To figure this out, we need context.
The History
Persia has been a prominent nation – a world power – off and on, virtually throughout recorded history, so we could make a case for starting almost anywhere in the past four thousand years or more, but to make this manageable, we’ll just go back to the end of the 1970s.
The Pahlavi dynasty was on the throne, and Shah Reza Pahlavi had worked very hard to modernize Iran, in an effort to make it the most western-facing nation in the middle east. To the extent possible, all religions and ethnicities were welcome. There were muslims and Christians, Jews and Zoroastrians, Bahaiis and more, in a shia-majority state that attempted to be pluralistic and roughly secular (the requirement of hijabs and burkas was ended in the 1930s) while still satisfying the general idea of being shia muslim on paper.
With the revolution of 1978-79, however, all that came to an end. The ayatollahs took over the country, forcibly ending the secular trend and establishing a radical sharia law driven state for the next half century.
The ayatollahs designed a government in which the shia clerics (ayatollahs, mullahs, etc.) ruled with an iron fist, while a shia-led army enforced a police state, and a parliament was kept around primarily for appearances, since the ayatollahs really held all the cards.

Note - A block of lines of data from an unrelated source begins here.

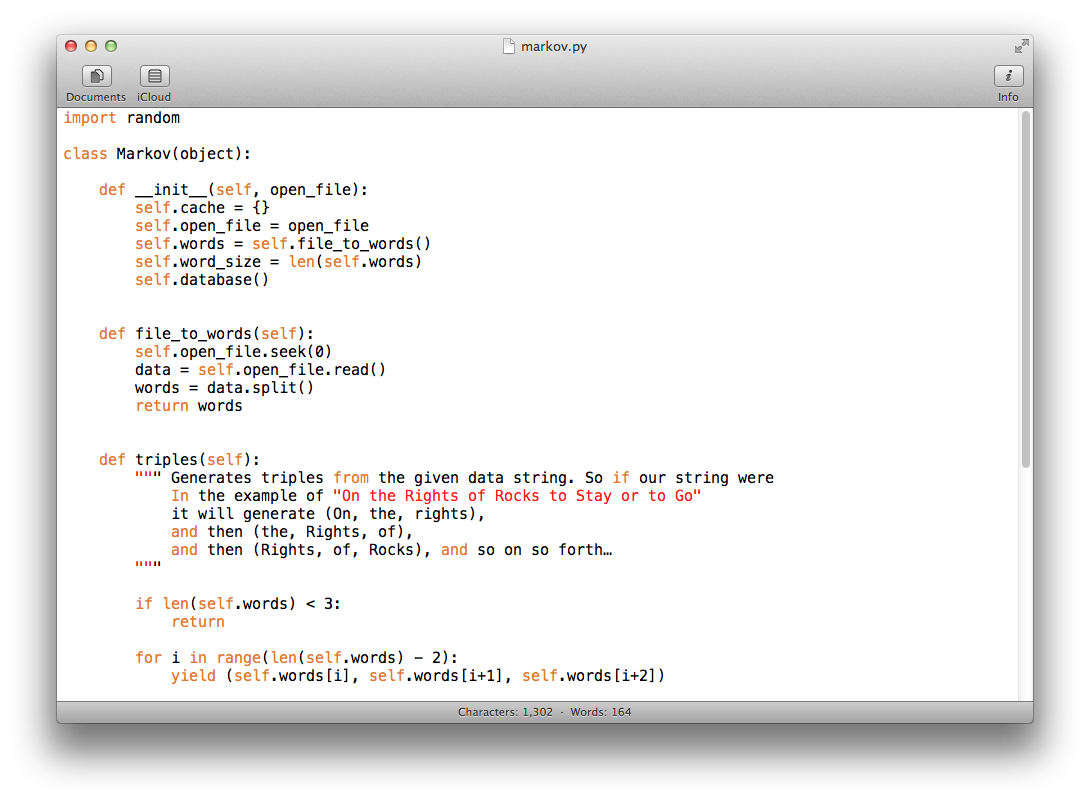Viewport: 1090px width, 802px height.
Task: Click the markov.py document proxy icon
Action: pyautogui.click(x=509, y=46)
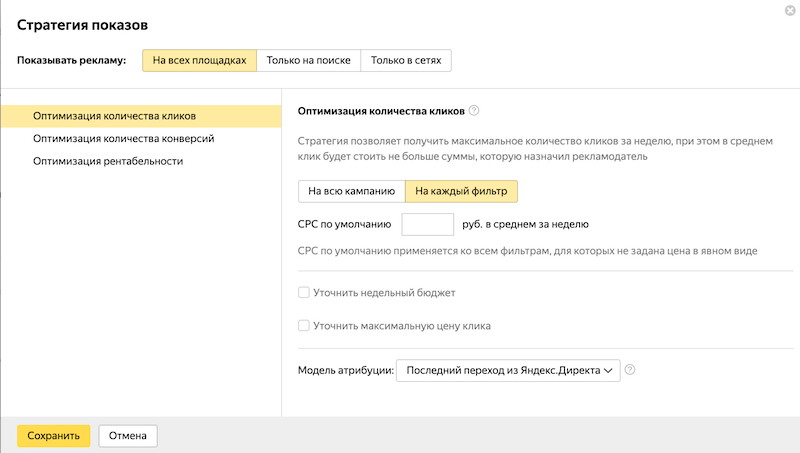Select the На каждый фильтр option
This screenshot has height=453, width=800.
462,190
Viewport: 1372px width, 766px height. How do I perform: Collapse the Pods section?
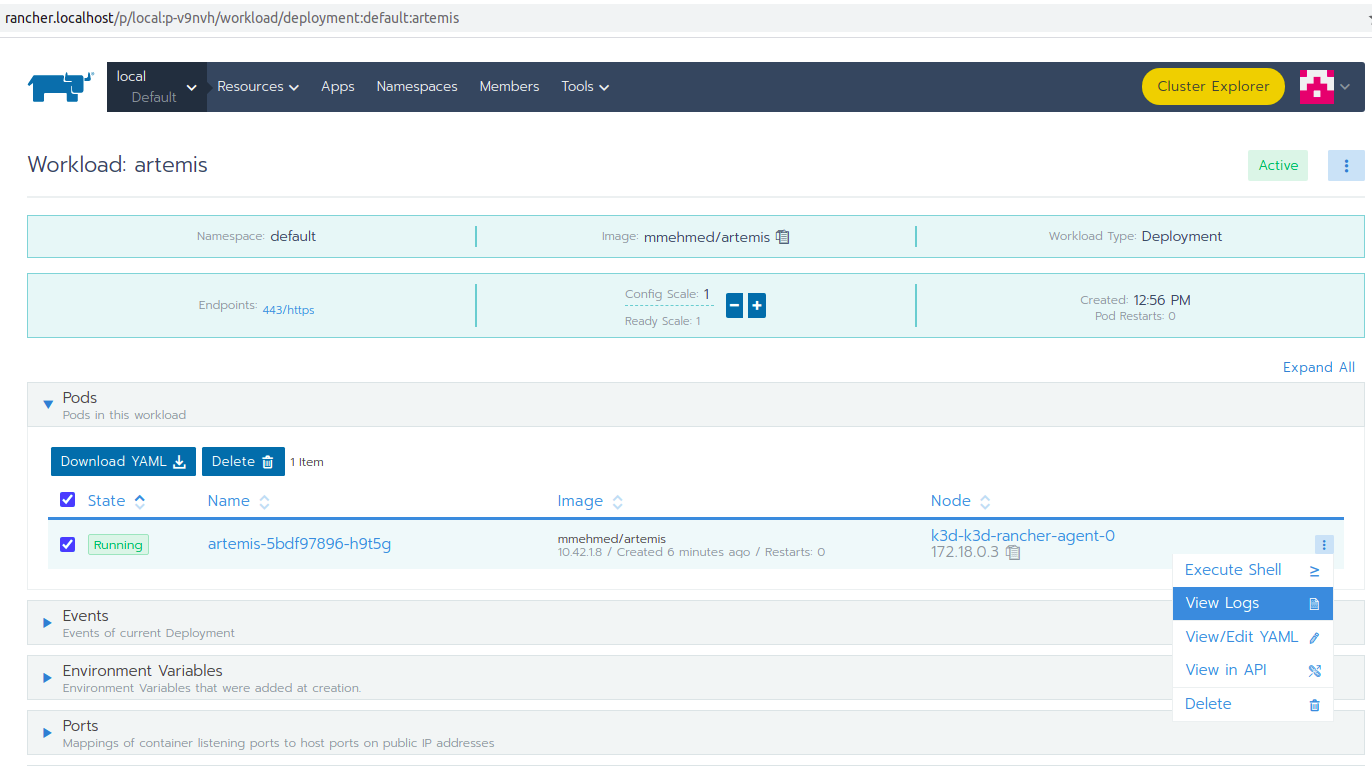pos(47,404)
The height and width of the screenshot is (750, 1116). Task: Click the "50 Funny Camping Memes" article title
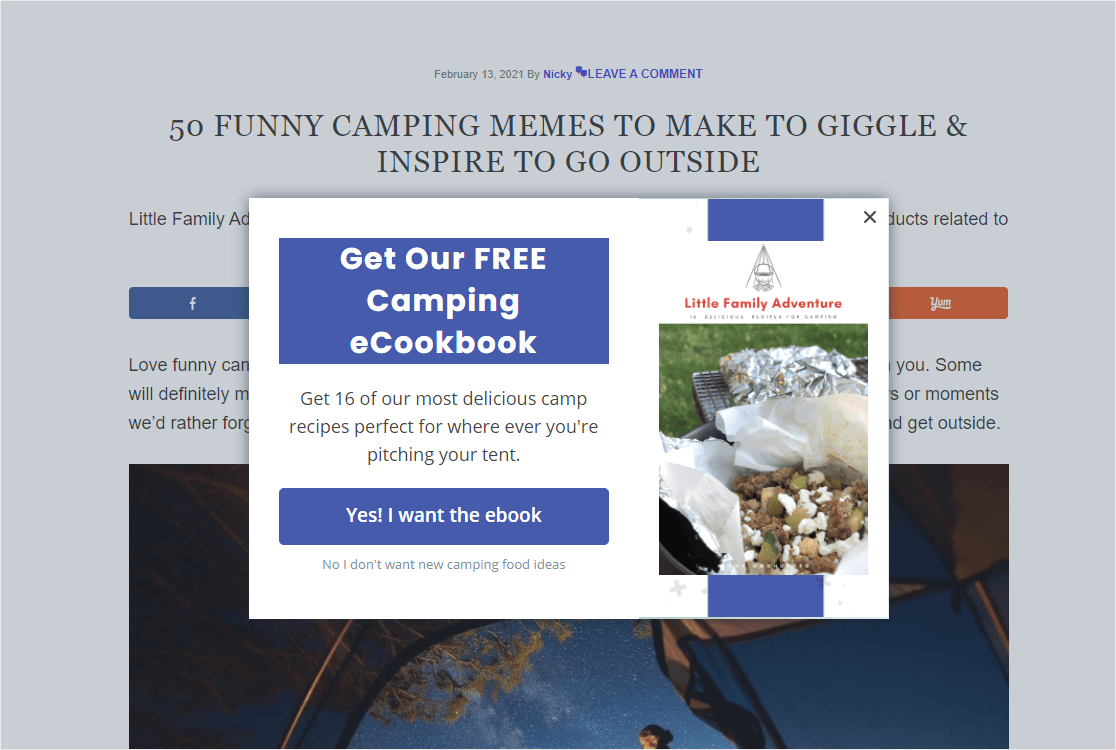tap(568, 144)
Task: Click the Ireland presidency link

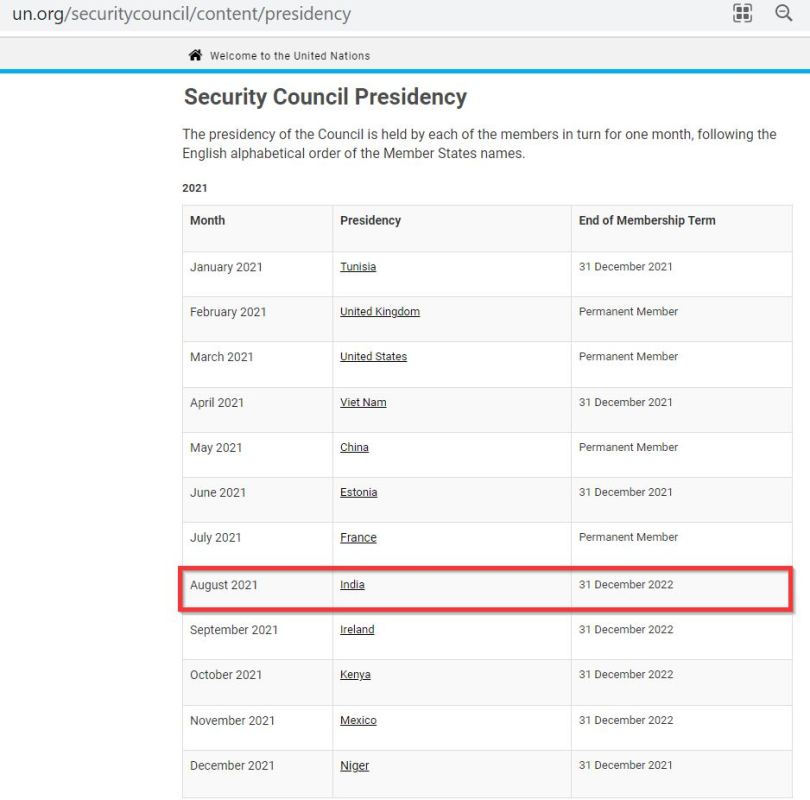Action: [x=356, y=630]
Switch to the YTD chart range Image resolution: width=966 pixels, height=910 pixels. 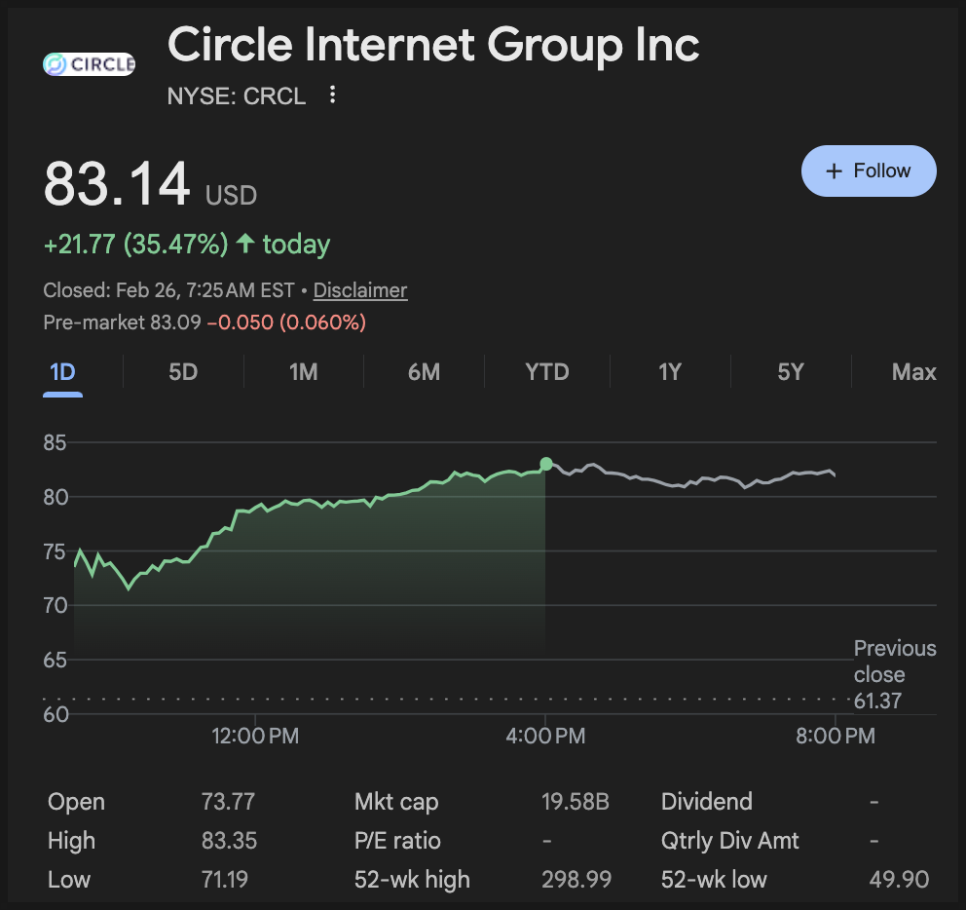(x=547, y=372)
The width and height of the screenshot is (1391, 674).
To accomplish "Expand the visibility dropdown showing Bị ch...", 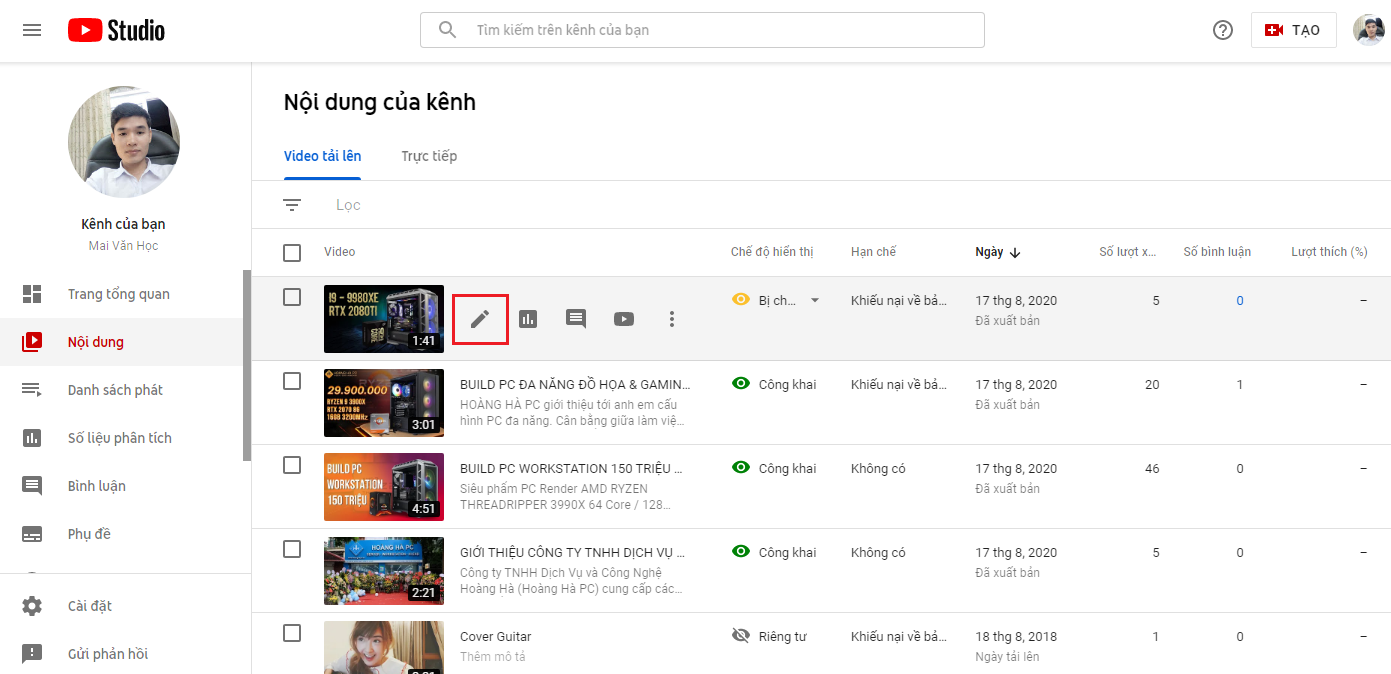I will click(815, 299).
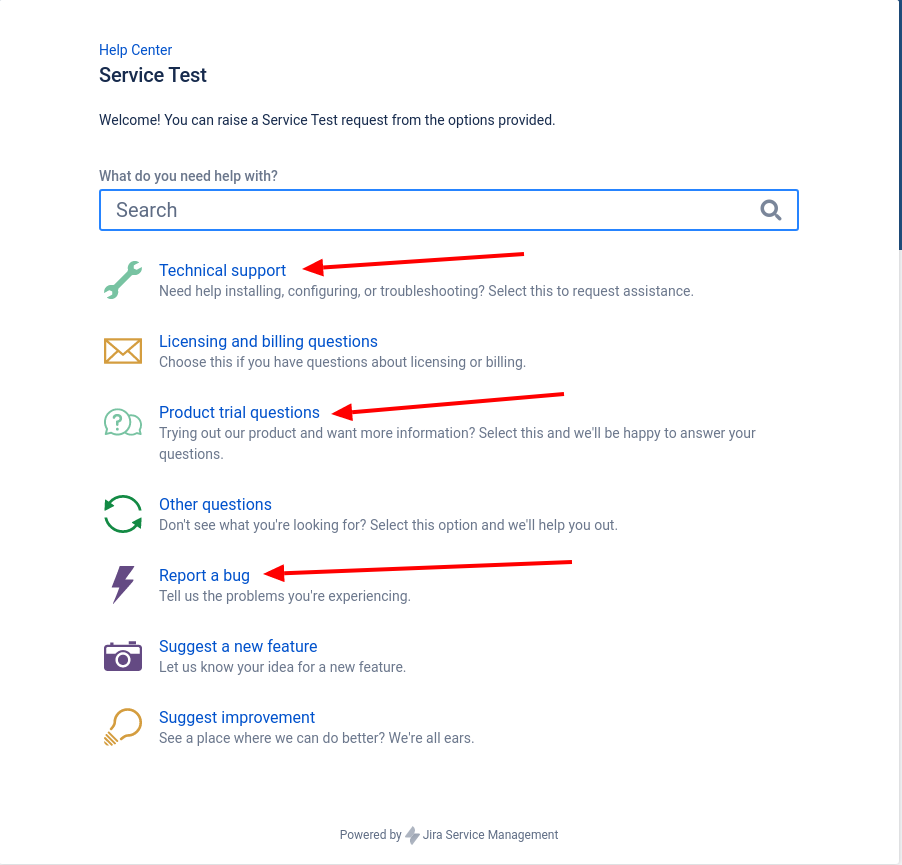Select Suggest a new feature link

coord(238,646)
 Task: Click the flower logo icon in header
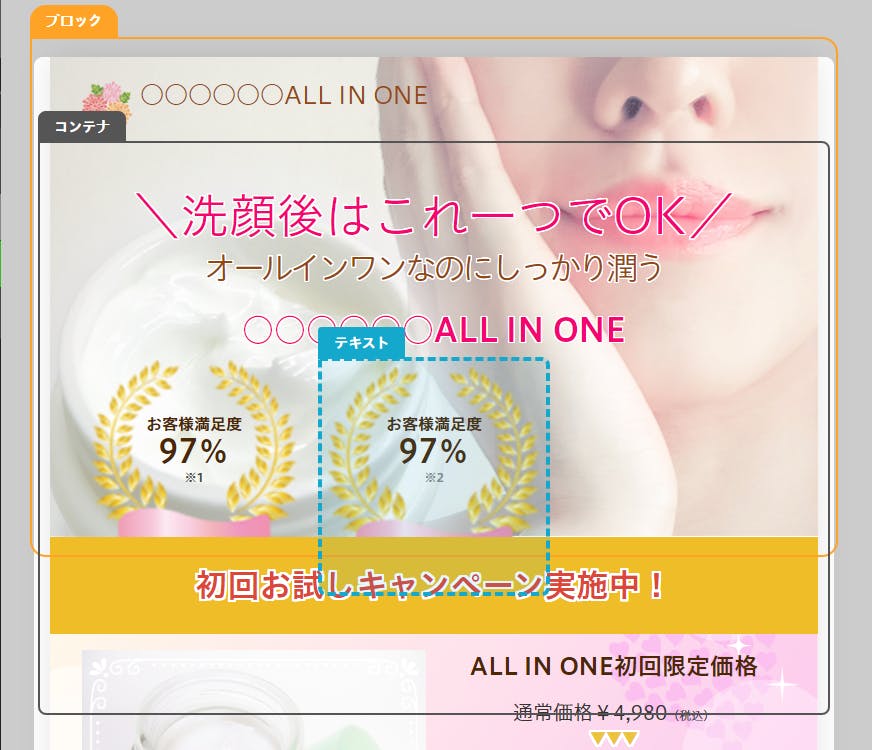(x=106, y=100)
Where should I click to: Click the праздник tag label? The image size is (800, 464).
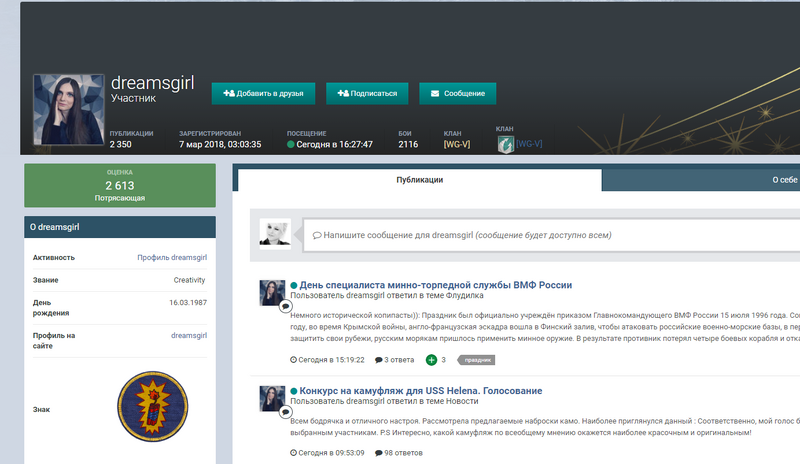pyautogui.click(x=476, y=359)
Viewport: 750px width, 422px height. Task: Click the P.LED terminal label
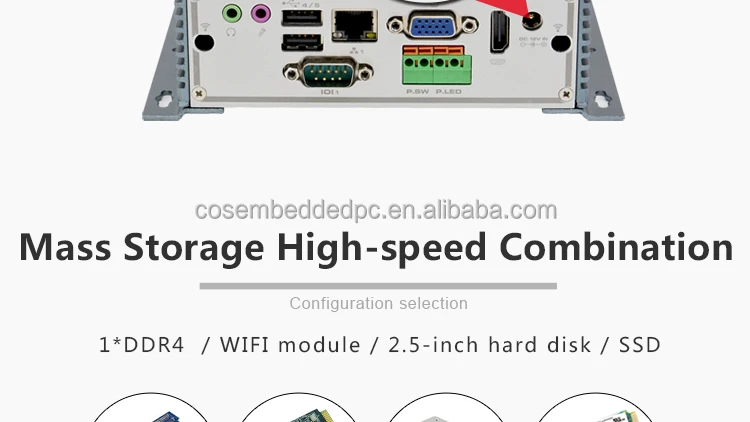tap(449, 91)
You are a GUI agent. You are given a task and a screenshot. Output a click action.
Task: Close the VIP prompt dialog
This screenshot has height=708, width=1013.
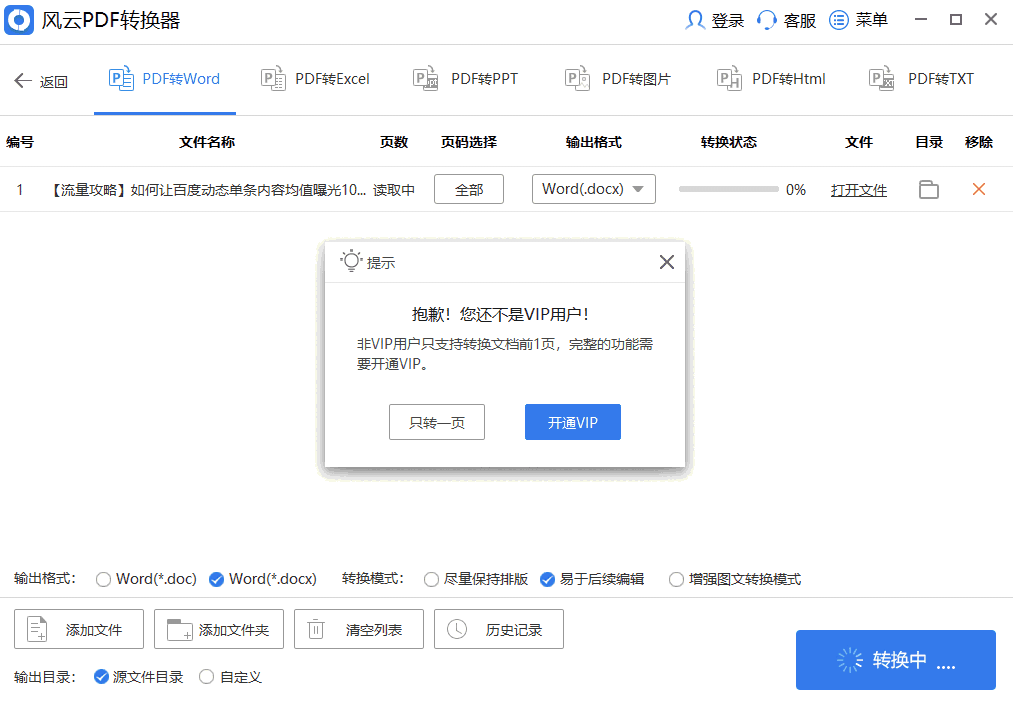[667, 262]
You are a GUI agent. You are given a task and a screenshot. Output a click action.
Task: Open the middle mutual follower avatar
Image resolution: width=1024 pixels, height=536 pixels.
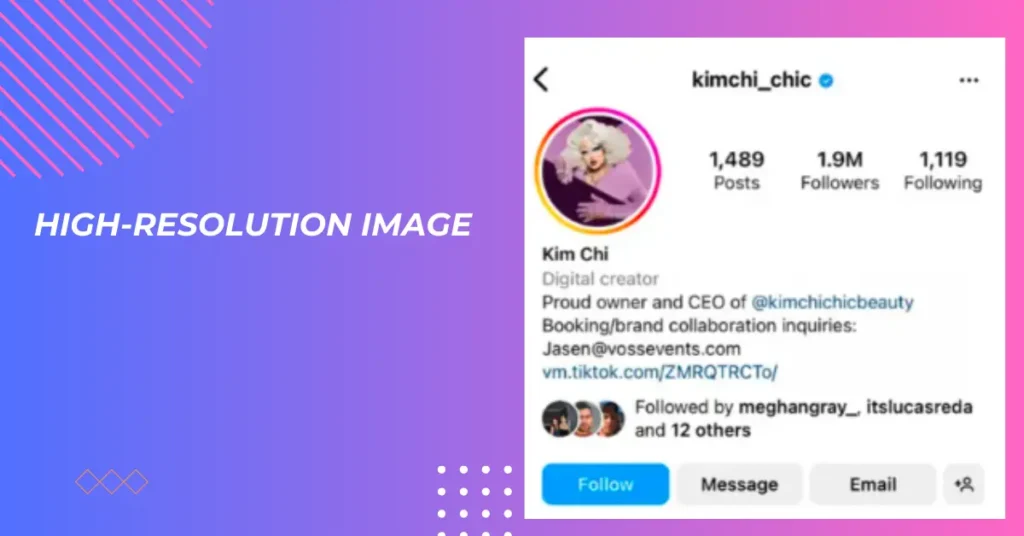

The ayatollahs immediately declared war on the United States, on Israel, on virtually the entire civilized world, and have spent the past 47 years at war with us – while we largely left them alone rather than responding as we could have.
They started by taking our embassy hostage, shaming the feckless Carter administration for over a year. They spent the next half century attacking us all over the world, both directly and by proxies, by terrorism, by attempted assassinations and more.
The Iran regime, which has considered itself at war with us for its entire history, has been the cause of continual, bloody, and costly damage, to us and to the entire world, throughout the past 47 years. We may not have responded; we may have just gone about our day without reacting proportionately or even at all, but that doesn’t change the fact that we have been at war.
We didn’t start this war. It only takes one side to have a war, and the shia tyrants of Iran started it.
The President
President Donald J. Trump has only been in public office for a decade. Prior to that, he was a developer, an investor, an entertainer, an author, a businessman. But throughout that time, he was also vocal, whenever he got the chance, to remind people of the foreign nations with which we are at war, and of the need for our government to respond. He has been consistent on the matter throughout this half century.
Last year, as President of the United States, he took action. Working closely with Prime Minister Benjamin Netanyahu of Israel, his administration started taking the decisive action that we’ve needed all this time: accepting the reality that we are at war with Iran, and addressing the threat.
No government project goes exactly as hoped at the start; there are always surprises along the way. But this action has degraded the Iranian regime magnificently, and we have reached – passed, really – the point at which one would expect the opponent to sue for peace. So we are at a talking stage, and President Trump is doing it his way. And his way is unusual.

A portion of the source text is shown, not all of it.